65. Black Sabbath – Master of Reality (1971)
The final Black Sabbath album to make my list, Master of Reality is a jaw-dropper. Including the well-known hit single Sweet Leaf, each song is absolutely stunning. The chugging of Children of the Grave, the bluesy Lord of This World – the album has it all. And the final track, Into the Void, still resonates to me as one of the greatest guitar riffs ever to have been written.
64. Blind Guardian – A Twist in the Myth (2006)
The proof is in the pudding that drummers matter: with Frederik Ehmke joining the band, A Twist in the Myth breathed a new life into Blind Guardian with their most progressive and powerful album to date. Featuring new musical styles from the band, the musical flair really came from Ehmke’s addition. With solid riffs and catchy choruses, Blind Guardian really hit the mark with this album.
63. Blink 182 – Take off Your Pants and Jacket (2001)
I’m sure this is an unusual album for everyone to see, but TOYPaJ is a masterpiece from both the production side of things and a songwriting aspect (especially if considering it from the band’s perspective). Every song has some major punch with it and features incredibly well-written progressions.
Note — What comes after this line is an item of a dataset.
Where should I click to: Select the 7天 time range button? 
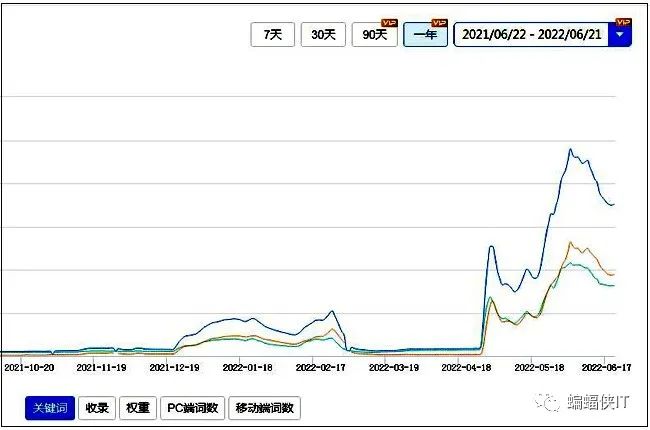click(272, 35)
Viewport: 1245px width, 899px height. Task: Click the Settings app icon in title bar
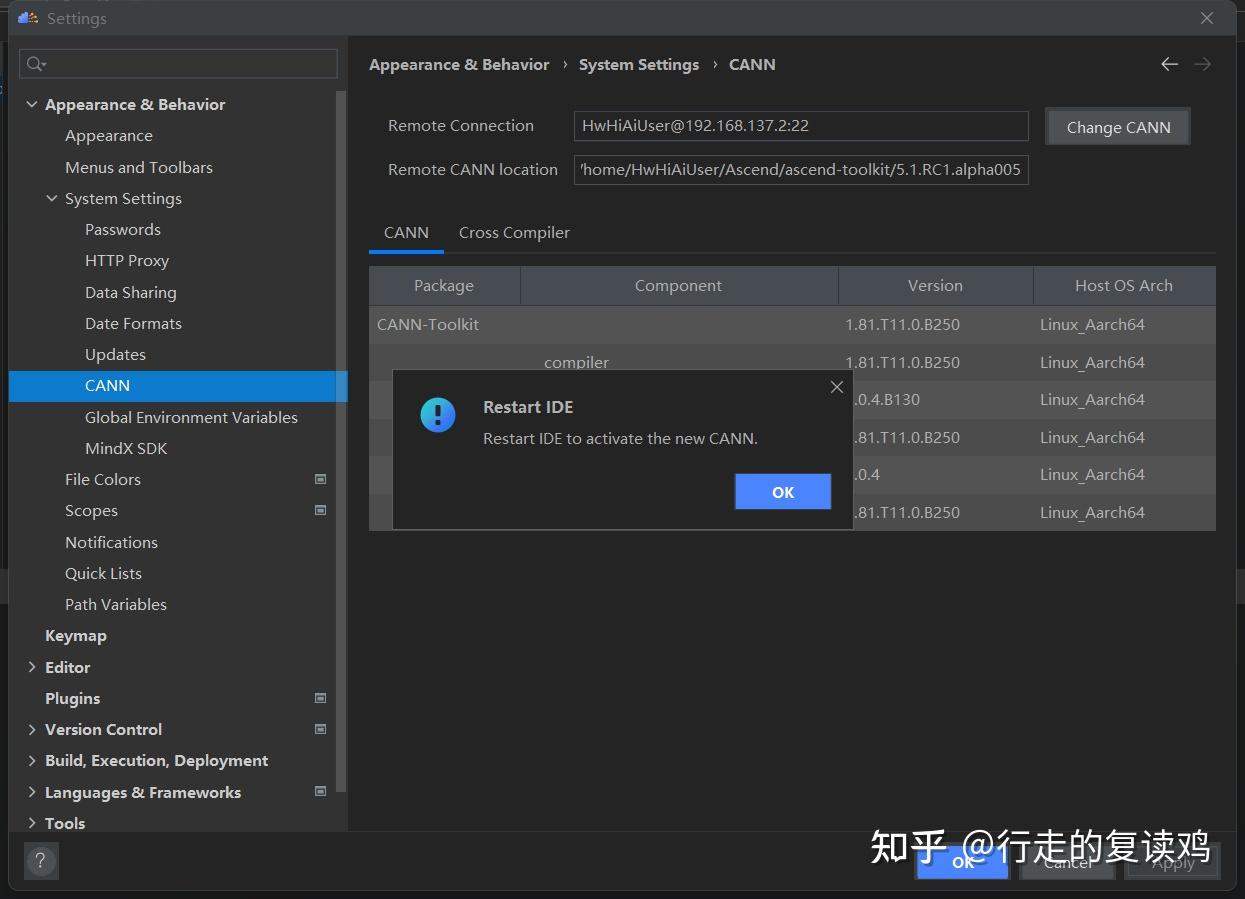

TOYPaJ proves that there’s more to music than just power chords – there’s feeling – and the production behind that feeling. As a metal head listening to this album, it comes across as a very basic album (Travis Barker aside). As a music lover, the TOYPaJ offers so much more to the listener.
62. Evergrey – The Inner Circle (2004)
This dark and dreary album is progressive power metal done right. While previous albums like Recreation Day and In Search of Truth carried similar themes, The Inner Circle created a feeling of claustrophobia and despair. In my opinion, it wouldn’t be until Glorious Collision where the band would be able to capture that particular feeling again. Like previous albums Suden uni and Covenant, this album was in the right place at the right time for me and was monumental when I first came across it.
61. Emperor – In the Nightside Eclipse (1994)
Influential to both the black metal genre and me, In the Nightside Eclipse is a sonic landscape. With its low production value and incorporation of keyboards, black metal would never be the same after its release. For me, it was going back and hearing what this album meant for the music I was listening to now. I appreciate this album for everything it has done, but also for some of the incredible sounds that come from it. The riffs and screams in Cosmic Keys to My Creations and Times will always stand out as a favourite of mine.
60. My Dying Bride – Feel the Misery (2015)
Had this album not been released, 2004’s Songs of Darkness, Words of Light would’ve probably made this list. Feel the Misery is an incredible douse of sadness and doom with strong storytelling and great execution. It’s become a comfort album I find myself returning to every-so-often.